NEWS-SENTINEL EDITORIAL: From normal to extraordinary, celebrating 100 years of Ball State
Ball State University has made a significant impact on Fort Wayne and Allen County through the talents of its graduates through the years. The News-Sentinel was one fortunate beneficiary of many talented students the university produced from its highly acclaimed journalism school, and today News-Sentinel.com celebrates the school’s 100th birthday.
Ball State will kick off its centennial celebration Friday when the school shuts down at 2 p.m. for a party on the Quad for students, faculty and staff. More events are planned throughout the coming school year.
Ball State University first started accepting student registrations on June 17, 1918.
The site of the university in Muncie began in 1876 as the Eastern Indiana Normal School, a private school entirely contained in what is today’s Frank A. Bracken Administration Building. Muncie industrialists and founders of the Ball Corporation, the Ball brothers (George, Lucius, Frank, Edmund and William) purchased the land and buildings of the then-defunct Indiana Normal Institute in July 1917 and donated them to the state of Indiana. The school eventually became Ball State Teacher’s College, Ball State College and finally Ball State University.
Ball State enrolled more than 22,000 students this past year from every state, two U.S. territories, about 55 countries and every Indiana county.

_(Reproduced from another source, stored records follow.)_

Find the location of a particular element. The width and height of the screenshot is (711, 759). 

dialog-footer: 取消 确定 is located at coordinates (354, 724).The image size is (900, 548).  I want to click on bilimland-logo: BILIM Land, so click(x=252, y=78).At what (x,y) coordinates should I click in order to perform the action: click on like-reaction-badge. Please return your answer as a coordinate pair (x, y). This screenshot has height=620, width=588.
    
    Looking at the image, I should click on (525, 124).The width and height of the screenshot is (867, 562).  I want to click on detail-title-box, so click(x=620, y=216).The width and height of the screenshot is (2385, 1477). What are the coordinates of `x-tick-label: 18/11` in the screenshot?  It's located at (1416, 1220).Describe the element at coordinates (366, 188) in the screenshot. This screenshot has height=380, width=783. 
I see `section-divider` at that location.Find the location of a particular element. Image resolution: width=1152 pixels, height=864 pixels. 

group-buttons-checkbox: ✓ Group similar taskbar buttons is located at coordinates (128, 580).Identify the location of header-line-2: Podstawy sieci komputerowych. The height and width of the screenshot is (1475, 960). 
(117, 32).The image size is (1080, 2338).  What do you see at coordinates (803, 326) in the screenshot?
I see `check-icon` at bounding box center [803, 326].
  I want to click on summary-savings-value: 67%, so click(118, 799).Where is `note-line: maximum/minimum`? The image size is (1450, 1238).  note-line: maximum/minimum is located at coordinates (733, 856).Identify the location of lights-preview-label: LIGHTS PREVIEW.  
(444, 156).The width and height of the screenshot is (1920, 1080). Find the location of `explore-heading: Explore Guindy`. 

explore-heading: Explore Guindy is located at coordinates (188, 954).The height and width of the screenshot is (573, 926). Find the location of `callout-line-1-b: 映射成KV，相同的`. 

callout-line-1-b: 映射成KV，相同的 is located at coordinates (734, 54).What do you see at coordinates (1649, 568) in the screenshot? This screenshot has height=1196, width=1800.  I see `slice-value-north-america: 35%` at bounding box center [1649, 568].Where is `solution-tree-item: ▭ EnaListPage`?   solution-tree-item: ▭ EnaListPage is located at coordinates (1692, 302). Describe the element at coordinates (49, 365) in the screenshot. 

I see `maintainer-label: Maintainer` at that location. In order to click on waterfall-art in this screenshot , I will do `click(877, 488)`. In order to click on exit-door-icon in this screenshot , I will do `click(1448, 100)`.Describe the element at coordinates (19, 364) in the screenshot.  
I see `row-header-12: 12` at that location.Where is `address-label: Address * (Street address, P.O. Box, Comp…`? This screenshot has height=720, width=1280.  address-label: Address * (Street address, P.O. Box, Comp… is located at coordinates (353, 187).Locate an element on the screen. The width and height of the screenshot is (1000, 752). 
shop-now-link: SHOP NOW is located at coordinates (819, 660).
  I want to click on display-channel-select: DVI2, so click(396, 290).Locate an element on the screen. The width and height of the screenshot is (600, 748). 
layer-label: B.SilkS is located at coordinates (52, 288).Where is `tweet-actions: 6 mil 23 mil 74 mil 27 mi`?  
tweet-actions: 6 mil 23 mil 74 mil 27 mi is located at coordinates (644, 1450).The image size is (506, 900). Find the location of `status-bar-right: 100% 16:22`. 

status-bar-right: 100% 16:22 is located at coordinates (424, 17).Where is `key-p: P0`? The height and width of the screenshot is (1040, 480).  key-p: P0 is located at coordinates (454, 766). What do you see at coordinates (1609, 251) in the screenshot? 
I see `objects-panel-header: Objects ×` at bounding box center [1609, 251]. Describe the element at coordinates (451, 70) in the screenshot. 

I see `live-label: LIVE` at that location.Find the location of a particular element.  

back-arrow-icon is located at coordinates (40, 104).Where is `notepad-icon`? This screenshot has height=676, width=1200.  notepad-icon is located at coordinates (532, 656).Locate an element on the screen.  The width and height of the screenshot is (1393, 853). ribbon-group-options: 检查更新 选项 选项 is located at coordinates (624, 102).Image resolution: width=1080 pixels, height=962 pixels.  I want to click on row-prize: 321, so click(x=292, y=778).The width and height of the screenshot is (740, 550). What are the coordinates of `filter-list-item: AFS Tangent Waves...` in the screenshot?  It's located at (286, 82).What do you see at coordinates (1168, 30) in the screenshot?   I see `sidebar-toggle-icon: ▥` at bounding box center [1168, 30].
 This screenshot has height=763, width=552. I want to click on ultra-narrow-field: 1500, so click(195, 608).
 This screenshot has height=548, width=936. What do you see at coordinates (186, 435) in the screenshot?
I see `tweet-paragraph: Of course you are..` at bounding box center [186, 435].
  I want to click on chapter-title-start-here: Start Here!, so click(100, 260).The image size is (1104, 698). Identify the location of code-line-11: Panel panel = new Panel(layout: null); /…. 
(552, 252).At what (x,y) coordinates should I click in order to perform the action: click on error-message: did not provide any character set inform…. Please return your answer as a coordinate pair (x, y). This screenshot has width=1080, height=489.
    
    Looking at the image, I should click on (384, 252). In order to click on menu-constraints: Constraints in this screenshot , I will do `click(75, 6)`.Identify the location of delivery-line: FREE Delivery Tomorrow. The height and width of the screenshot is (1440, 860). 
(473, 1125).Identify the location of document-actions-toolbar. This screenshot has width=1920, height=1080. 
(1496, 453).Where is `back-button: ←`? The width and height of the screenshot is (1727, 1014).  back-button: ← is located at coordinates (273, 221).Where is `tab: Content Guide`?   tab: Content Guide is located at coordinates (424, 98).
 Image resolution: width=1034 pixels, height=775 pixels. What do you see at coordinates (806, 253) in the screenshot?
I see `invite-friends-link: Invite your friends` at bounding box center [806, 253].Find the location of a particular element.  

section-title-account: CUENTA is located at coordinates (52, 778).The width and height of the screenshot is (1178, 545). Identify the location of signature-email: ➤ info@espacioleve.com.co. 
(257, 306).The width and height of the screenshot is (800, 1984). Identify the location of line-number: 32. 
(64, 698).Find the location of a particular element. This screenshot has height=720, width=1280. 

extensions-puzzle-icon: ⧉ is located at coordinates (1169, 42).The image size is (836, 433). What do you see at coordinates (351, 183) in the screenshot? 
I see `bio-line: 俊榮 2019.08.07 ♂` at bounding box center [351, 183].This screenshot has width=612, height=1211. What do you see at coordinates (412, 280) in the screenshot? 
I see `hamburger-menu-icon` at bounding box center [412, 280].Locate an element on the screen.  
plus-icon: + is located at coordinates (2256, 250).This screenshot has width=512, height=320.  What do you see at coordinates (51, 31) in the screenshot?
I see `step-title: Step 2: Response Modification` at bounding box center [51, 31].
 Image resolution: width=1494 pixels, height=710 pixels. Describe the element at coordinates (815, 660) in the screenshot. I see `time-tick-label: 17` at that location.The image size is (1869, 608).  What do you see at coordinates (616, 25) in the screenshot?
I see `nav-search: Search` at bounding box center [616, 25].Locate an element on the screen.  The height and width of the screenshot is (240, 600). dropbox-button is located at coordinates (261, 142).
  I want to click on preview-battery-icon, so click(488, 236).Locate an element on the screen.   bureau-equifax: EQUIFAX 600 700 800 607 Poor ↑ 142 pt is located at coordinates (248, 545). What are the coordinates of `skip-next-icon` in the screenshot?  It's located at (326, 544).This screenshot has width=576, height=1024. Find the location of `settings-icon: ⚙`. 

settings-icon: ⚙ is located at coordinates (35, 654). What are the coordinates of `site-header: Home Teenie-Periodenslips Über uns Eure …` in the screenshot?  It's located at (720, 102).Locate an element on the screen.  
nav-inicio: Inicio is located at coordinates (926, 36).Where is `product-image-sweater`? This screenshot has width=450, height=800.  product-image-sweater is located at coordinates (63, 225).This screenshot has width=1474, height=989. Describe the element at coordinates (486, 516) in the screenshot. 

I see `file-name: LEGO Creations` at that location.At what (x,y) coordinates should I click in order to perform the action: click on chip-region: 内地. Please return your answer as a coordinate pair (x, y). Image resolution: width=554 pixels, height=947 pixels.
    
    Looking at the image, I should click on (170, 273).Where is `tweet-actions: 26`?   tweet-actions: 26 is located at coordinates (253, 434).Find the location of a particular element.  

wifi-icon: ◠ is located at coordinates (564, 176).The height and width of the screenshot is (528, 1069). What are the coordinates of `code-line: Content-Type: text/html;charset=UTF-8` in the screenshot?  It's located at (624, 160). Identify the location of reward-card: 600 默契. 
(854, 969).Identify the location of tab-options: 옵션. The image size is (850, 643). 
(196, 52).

This year’s graduating class included 84 students from Fort Wayne and 41 more from the rest of Allen County. The 181 students from Allen County who enrolled last fall was the fourth largest number among Indiana counties. The 6,410 BSU alumni who live and work in Allen County today also comprise the fourth largest number among all the counties in the state.
According to the 2017 College Readiness Report by the Indiana Commission for Higher Education, Ball State is the fifth most popular choice of Indiana schools among 2015 Indiana high school graduates who enrolled in college.
One of the best-known journalists who graduated from Ball State and worked at The News-Sentinel in the 1970s was Sam Smith, a writer for the Chicago Bulls website bulls.com, who worked for the Chicago Tribune and is the author of The New York Times bestseller, “The Jordan Rules.”
Other well-known graduates include David Letterman, Garfield cartoonist Jim Davis and Papa John’s founder and chairman John Schnatter. A prominent area graduate from Ball State’s prestigious school of architecture is Churubusco native Craig Hartman, whose work includes the Cathedral of Christ the Light in Oakland, Calif., the International Terminal at the San Francisco International Airport and the new U.S. Embassy in Beijing.
Other centennial events will include the kickoff of the academic year on Aug. 17 with a convocation as President Geoffrey Mearns welcomes freshmen, and the premiere of the documentary, “From Normal to Extraordinary: Ball State’s First Century,” on Sept. 6.